What follows are my observations on the complaint, and not an attempt at an adequate summary of the lengthy brief.
Voeltz argues a scenario where Cruz or Rubio is ruled ineligible, resulting in the loss of the vote for everyone who voted for one of them—but presumably Mr. Voeltz will not be among that number, even though he is the one bring the legal action. Nowhere does Voeltz explain how his personal right to vote is threatened.
Voeltz rejects the enforcement of presidential eligibility being a political question by saying “There is no demonstrable textual assignment within the Constitution of the task of vetting eligibility of presidential candidates solely to a branch of government,” rejecting the argument that the 20th Amendment does just this. Voeltz says that it is a judicial question. (Of course the 20th Amendment deals with the “President elect,” not presidential candidates.)
On the main point, the argument that Cruz and Rubio are not eligible, Voeltz hits Cruz with this:
If Ted Cruz would not have been considered a US citizen at birth in 1933 [prior to 1934 citizenship was only passed by fathers to persons born overseas], if born under the same circumstance, he certainly cannot be a natural born citizen today.
Voeltz argues that Cruz is a US citizen by a naturalization act. Where Voeltz goes markedly off track is when he shifts the naturalization argument to Marco Rubio, born in the United States, making a fictional claim that the Supreme Court in “Afronym (sic)v.
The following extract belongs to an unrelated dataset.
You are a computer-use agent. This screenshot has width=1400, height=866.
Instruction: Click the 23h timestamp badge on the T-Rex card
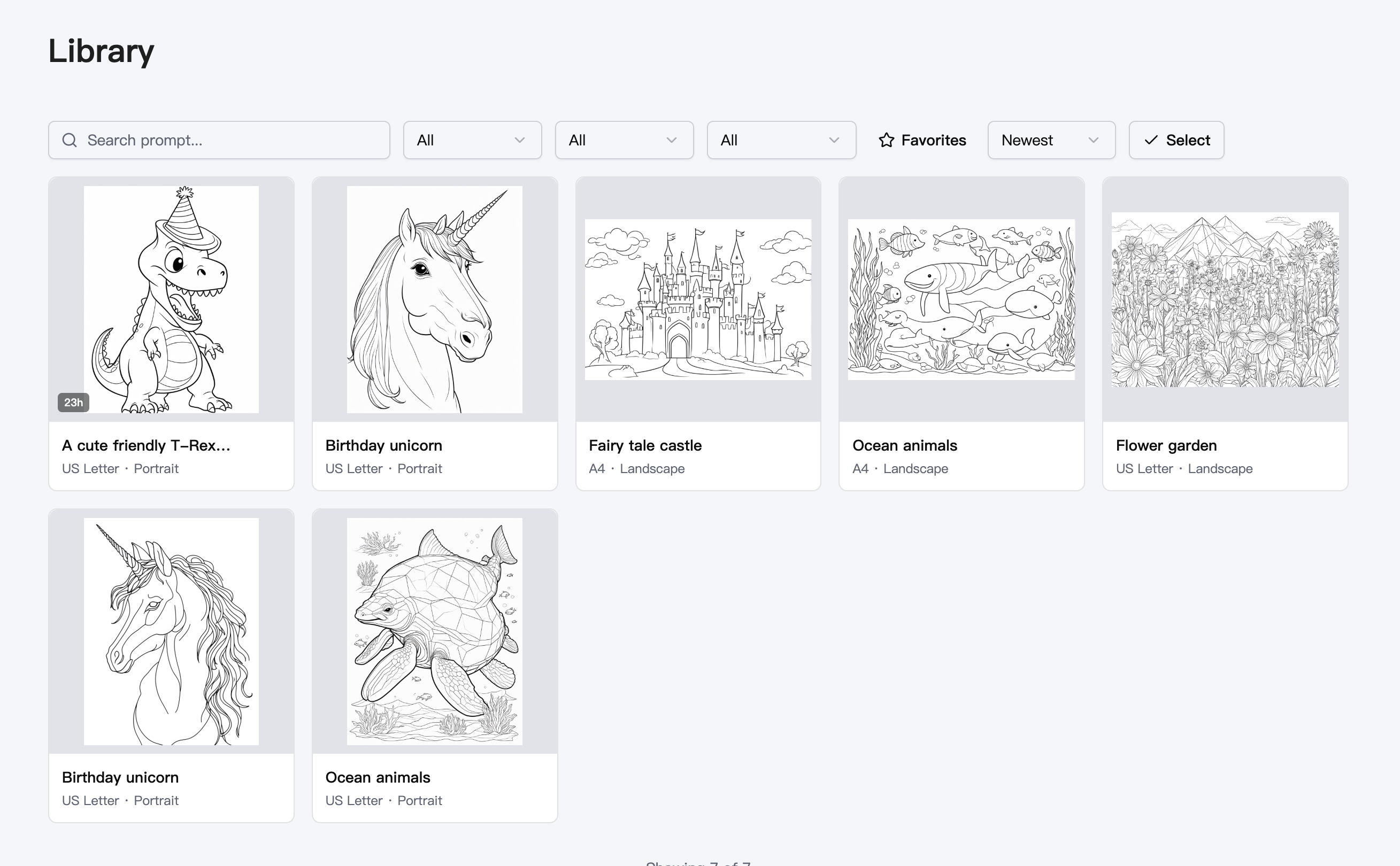coord(72,403)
Rusk” called persons born in the US to alien parents “naturalized.” Clearly Voeltz does not understand the Supreme Court decision in US v. Wong, which determined that natural born citizenship under the Constitution was conferred by the common law, which only relied on place of birth and not the citizenship of parents.
Rather than the English Common Law, Voeltz says that the “law of nations” defined citizenship under the Constitution. He makes a good start, but then comes to a gap too broad to argue, so he leaps the chasm with an appeal to obvious truth:
The science of the relationship between nations certainly encompasses citizenship laws, a subject of treaties and friction between nations.
Then Voeltz tries to use Vattel’s “Law of Nations” as the codification of “natural law, or the law of nations.” He also brings up the apocryphal rejection of the “Hamilton draft.”
I can think of some better things that Michael Voeltz could have done with the $401 filing fee, but it’s his money.